Stored records:
______

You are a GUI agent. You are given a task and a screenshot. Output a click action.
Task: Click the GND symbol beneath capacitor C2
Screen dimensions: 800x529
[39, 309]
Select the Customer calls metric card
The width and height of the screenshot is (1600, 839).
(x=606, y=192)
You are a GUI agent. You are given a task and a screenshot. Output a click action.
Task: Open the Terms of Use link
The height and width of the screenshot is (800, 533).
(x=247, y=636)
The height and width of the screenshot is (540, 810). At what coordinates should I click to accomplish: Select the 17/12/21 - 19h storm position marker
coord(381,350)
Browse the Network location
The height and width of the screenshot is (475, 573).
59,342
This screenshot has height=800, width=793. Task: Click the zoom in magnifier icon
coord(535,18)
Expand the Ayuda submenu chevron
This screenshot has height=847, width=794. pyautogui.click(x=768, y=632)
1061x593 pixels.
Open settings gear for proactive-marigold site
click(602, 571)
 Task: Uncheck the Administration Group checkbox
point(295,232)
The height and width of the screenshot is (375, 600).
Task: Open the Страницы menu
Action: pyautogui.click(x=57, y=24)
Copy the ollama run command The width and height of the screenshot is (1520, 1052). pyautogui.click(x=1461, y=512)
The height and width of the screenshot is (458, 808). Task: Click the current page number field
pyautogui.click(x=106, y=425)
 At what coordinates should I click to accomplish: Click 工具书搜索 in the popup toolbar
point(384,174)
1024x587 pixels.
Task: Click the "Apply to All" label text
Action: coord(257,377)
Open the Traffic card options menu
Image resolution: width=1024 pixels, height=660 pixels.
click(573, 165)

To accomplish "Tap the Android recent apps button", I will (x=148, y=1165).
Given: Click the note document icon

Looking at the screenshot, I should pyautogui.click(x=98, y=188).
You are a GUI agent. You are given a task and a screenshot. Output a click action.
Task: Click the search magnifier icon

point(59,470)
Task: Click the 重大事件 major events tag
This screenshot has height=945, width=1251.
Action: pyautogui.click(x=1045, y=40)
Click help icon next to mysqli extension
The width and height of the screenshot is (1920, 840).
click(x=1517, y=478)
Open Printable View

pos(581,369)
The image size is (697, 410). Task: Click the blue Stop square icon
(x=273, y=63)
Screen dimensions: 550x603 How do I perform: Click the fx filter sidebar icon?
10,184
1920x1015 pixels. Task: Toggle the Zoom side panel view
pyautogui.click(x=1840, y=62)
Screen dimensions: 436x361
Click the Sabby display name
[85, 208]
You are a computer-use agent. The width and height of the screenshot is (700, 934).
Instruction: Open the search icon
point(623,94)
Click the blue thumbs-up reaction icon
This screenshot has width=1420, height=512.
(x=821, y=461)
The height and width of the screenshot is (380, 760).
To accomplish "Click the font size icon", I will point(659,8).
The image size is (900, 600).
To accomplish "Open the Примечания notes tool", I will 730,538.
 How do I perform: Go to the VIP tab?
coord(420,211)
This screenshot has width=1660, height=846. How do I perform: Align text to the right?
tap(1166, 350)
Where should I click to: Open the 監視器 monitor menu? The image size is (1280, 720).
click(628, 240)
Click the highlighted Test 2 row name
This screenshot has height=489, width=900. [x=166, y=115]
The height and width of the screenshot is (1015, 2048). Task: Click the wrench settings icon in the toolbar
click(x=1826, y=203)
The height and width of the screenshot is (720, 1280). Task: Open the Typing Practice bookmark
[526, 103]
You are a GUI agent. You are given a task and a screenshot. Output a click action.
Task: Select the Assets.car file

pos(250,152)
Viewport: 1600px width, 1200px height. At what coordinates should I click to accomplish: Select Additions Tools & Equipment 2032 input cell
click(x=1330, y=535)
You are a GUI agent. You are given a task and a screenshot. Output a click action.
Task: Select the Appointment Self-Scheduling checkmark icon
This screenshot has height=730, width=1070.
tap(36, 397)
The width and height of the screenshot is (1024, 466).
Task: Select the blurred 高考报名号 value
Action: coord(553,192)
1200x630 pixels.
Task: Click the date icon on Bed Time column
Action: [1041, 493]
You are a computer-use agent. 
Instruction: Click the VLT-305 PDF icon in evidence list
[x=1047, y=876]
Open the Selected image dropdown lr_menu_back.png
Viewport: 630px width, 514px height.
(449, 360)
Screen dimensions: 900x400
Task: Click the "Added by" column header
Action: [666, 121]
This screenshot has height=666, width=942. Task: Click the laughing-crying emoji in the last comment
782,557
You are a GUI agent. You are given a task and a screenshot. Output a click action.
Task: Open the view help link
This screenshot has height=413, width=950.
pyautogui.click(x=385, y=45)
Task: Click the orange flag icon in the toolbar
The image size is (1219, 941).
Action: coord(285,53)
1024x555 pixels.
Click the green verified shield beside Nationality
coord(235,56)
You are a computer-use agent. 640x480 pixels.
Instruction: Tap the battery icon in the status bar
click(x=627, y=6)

______

▶ **WHAT TO DO**
Exact copies of all the entries above should be returned.

▶ **SOLUTION FOR THIS PROBLEM**
You are a GUI agent. You are given a task and a screenshot. Output a click action.
Task: Click the GND symbol beneath capacitor C2
Screen dimensions: 800x529
[39, 309]
Select the Customer calls metric card
The width and height of the screenshot is (1600, 839).
(x=606, y=192)
You are a GUI agent. You are given a task and a screenshot. Output a click action.
Task: Open the Terms of Use link
The height and width of the screenshot is (800, 533).
(x=247, y=636)
The height and width of the screenshot is (540, 810). At what coordinates should I click to accomplish: Select the 17/12/21 - 19h storm position marker
coord(381,350)
Browse the Network location
The height and width of the screenshot is (475, 573).
59,342
This screenshot has height=800, width=793. Task: Click the zoom in magnifier icon
coord(535,18)
Expand the Ayuda submenu chevron
This screenshot has height=847, width=794. pyautogui.click(x=768, y=632)
1061x593 pixels.
Open settings gear for proactive-marigold site
click(602, 571)
 Task: Uncheck the Administration Group checkbox
point(295,232)
The height and width of the screenshot is (375, 600).
Task: Open the Страницы menu
Action: pyautogui.click(x=57, y=24)
Copy the ollama run command The width and height of the screenshot is (1520, 1052). pyautogui.click(x=1461, y=512)
The height and width of the screenshot is (458, 808). Task: Click the current page number field
pyautogui.click(x=106, y=425)
 At what coordinates should I click to accomplish: Click 工具书搜索 in the popup toolbar
point(384,174)
1024x587 pixels.
Task: Click the "Apply to All" label text
Action: coord(257,377)
Open the Traffic card options menu
Image resolution: width=1024 pixels, height=660 pixels.
click(573, 165)

To accomplish "Tap the Android recent apps button", I will (x=148, y=1165).
Given: Click the note document icon

Looking at the screenshot, I should pyautogui.click(x=98, y=188).
You are a GUI agent. You are given a task and a screenshot. Output a click action.
Task: Click the search magnifier icon

point(59,470)
Task: Click the 重大事件 major events tag
This screenshot has height=945, width=1251.
Action: pyautogui.click(x=1045, y=40)
Click help icon next to mysqli extension
The width and height of the screenshot is (1920, 840).
click(x=1517, y=478)
Open Printable View

pos(581,369)
The image size is (697, 410). Task: Click the blue Stop square icon
(x=273, y=63)
Screen dimensions: 550x603 How do I perform: Click the fx filter sidebar icon?
10,184
1920x1015 pixels. Task: Toggle the Zoom side panel view
pyautogui.click(x=1840, y=62)
Screen dimensions: 436x361
Click the Sabby display name
[85, 208]
You are a computer-use agent. The width and height of the screenshot is (700, 934).
Instruction: Open the search icon
point(623,94)
Click the blue thumbs-up reaction icon
This screenshot has width=1420, height=512.
(x=821, y=461)
The height and width of the screenshot is (380, 760).
To accomplish "Click the font size icon", I will point(659,8).
The image size is (900, 600).
To accomplish "Open the Примечания notes tool", I will 730,538.
 How do I perform: Go to the VIP tab?
coord(420,211)
This screenshot has width=1660, height=846. How do I perform: Align text to the right?
tap(1166, 350)
Where should I click to: Open the 監視器 monitor menu? The image size is (1280, 720).
click(628, 240)
Click the highlighted Test 2 row name
This screenshot has height=489, width=900. [x=166, y=115]
The height and width of the screenshot is (1015, 2048). Task: Click the wrench settings icon in the toolbar
click(x=1826, y=203)
The height and width of the screenshot is (720, 1280). Task: Open the Typing Practice bookmark
[526, 103]
You are a GUI agent. You are given a task and a screenshot. Output a click action.
Task: Select the Assets.car file

pos(250,152)
Viewport: 1600px width, 1200px height. At what coordinates should I click to accomplish: Select Additions Tools & Equipment 2032 input cell
click(x=1330, y=535)
You are a GUI agent. You are given a task and a screenshot. Output a click action.
Task: Select the Appointment Self-Scheduling checkmark icon
This screenshot has height=730, width=1070.
tap(36, 397)
The width and height of the screenshot is (1024, 466).
Task: Select the blurred 高考报名号 value
Action: coord(553,192)
1200x630 pixels.
Task: Click the date icon on Bed Time column
Action: [1041, 493]
You are a computer-use agent. 
Instruction: Click the VLT-305 PDF icon in evidence list
[x=1047, y=876]
Open the Selected image dropdown lr_menu_back.png
Viewport: 630px width, 514px height.
(449, 360)
Screen dimensions: 900x400
Task: Click the "Added by" column header
Action: [666, 121]
This screenshot has height=666, width=942. Task: Click the laughing-crying emoji in the last comment
782,557
You are a GUI agent. You are given a task and a screenshot. Output a click action.
Task: Open the view help link
This screenshot has height=413, width=950.
pyautogui.click(x=385, y=45)
Task: Click the orange flag icon in the toolbar
The image size is (1219, 941).
Action: coord(285,53)
1024x555 pixels.
Click the green verified shield beside Nationality
coord(235,56)
You are a computer-use agent. 640x480 pixels.
Instruction: Tap the battery icon in the status bar
click(x=627, y=6)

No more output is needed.